Les récentes vagues de violences extrêmes à Kasindi-Lubiriha, dans le secteur Ruwenzori du territoire de Beni, à l’Est de la République Démocratique du Congo, peignent une réalité inquiétante pour ses habitants. Depuis le dernier trimestre de l’année 2024, chaque nuit est marquée par des actes de banditisme qui ont plongé la population dans un climat de peur et d’incertitude. Les nuits des 27 et 28 mars 2025 ont été particulièrement marquées par des cambriolages massifs dans les quartiers de Congo ya sika, Mwangaza, et Kamirongo, dans le groupement Basongora en province du Nord-Kivu.
Des malfrats ont fait irruption dans plusieurs domiciles, emportant des biens précieux, semant la terreur parmi les habitants, et déstabilisant davantage la quiétude de la région. En dépit des patrouilles nocturnes, aucun des auteurs de ces actes n’a été appréhendé.
“Ceux qui mettent en mal notre sécurité veulent encore s’activer. Cette situation doit nous interpeller, nous en tant que population, car ces ennemis sont prêts à tout moment. Nous devons reprendre notre attitude de veiller sur nos biens et nos familles, tout en passant la nuit autour du feu. En agissant ainsi, nous pouvons stopper ce moment macabre et neutraliser les bandits. Les services de sécurité doivent travailler conformément à leur mission régalienne”, a recommandé Matthieu Ivogha dans une interview exclusive accordée à lesvolcansnews.net
L’origine de cette montée du banditisme
Le phénomène du banditisme prend de l’ampleur pour des raisons complexes. Certains jeunes, privés de perspectives d’avenir, se tournent vers la criminalité comme une alternative. D’autres, victimes d’une société marquée par la consommation d’alcool et d’autres drogues, sont devenus plus sensibles à l’attrait de la vie facile.

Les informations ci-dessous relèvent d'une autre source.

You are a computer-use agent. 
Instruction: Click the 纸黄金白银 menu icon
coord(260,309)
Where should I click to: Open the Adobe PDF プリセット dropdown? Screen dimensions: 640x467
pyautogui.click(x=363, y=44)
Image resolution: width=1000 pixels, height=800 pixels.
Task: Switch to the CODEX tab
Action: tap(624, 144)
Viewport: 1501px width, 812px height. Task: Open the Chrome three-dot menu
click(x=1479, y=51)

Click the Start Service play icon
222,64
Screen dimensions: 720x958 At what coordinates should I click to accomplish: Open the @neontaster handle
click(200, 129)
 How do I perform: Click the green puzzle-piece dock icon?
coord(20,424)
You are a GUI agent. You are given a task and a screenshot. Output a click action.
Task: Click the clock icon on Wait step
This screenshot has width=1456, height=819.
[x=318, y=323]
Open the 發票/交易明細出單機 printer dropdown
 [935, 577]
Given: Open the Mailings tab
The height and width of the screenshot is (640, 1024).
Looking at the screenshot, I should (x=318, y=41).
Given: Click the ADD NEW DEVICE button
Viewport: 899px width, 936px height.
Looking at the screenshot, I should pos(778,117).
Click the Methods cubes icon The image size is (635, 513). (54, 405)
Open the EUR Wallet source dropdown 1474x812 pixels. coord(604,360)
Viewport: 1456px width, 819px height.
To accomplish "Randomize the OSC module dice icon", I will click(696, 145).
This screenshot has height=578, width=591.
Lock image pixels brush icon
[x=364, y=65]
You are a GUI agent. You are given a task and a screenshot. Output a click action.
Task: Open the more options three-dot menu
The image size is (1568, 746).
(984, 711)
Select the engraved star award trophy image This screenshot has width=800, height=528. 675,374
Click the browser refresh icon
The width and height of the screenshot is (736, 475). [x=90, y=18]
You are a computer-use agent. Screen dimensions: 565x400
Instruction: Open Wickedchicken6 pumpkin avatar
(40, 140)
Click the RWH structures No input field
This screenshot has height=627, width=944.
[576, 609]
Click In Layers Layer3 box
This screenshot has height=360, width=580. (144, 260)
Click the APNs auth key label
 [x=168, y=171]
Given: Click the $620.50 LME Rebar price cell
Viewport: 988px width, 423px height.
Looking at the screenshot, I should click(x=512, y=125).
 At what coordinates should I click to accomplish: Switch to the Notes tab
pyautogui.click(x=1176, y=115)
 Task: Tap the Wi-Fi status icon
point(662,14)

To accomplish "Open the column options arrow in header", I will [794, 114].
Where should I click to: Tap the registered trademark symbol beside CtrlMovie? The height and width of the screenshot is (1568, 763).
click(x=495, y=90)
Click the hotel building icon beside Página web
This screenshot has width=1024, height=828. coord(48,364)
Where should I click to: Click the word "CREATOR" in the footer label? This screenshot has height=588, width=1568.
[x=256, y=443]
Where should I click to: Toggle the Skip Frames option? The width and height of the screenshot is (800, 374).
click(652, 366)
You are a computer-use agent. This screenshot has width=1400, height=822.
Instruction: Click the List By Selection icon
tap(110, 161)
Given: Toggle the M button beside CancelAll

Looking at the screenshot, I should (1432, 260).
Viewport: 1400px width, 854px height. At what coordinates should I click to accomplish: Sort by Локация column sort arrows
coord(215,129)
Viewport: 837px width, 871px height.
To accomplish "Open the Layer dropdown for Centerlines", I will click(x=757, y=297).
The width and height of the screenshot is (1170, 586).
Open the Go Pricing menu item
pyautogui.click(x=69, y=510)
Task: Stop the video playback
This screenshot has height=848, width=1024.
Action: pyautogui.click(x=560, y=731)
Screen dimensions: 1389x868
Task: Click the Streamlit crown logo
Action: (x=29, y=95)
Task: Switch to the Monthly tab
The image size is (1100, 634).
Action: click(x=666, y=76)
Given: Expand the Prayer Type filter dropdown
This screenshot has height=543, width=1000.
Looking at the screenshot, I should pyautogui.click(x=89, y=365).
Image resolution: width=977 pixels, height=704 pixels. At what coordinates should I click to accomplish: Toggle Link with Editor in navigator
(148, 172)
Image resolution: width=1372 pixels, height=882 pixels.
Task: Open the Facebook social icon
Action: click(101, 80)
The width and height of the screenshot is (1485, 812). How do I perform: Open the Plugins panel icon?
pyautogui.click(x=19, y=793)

Les cambriolages touchent non seulement les maisons d’habitation et les commerces, mais aussi des lieux sacrés comme les églises et les établissements scolaires, rendant la situation d’autant plus inquiétante. Les agents de sécurité, débordés par l’ampleur de la tâche, peinent à juguler l’ascension de ce réseau de jeunes délinquants, constitués aussi bien de Congolais que d’Ougandais. La porosité de la frontière congolo-ougandaise, avec la rivière Lubiriha comme ligne de démarcation, facilite cette coopération criminelle transfrontalière.
*Un aveu d’impuissance
La justice, quant à elle, semble incapable de juguler cette crise. Les cas de récidivistes alimentent un débat intense sur l’efficacité du système judiciaire dans la région de Beni.
“Ce qui inquiète l’opinion publique, c’est que, en dépit de nos efforts quotidiens, les voleurs ne durent jamais en prison. La plupart d’entre eux sont des enfants connus au sein de la communauté locale. Nous avons maintes fois assisté à leurs arrestations, mais une fois conduits au parquet, vous êtes surpris de les rencontrer quelques jours après dans les rues, libres de leurs mouvements”, s’indigne Madame Solange Masika, une habitante de la localité.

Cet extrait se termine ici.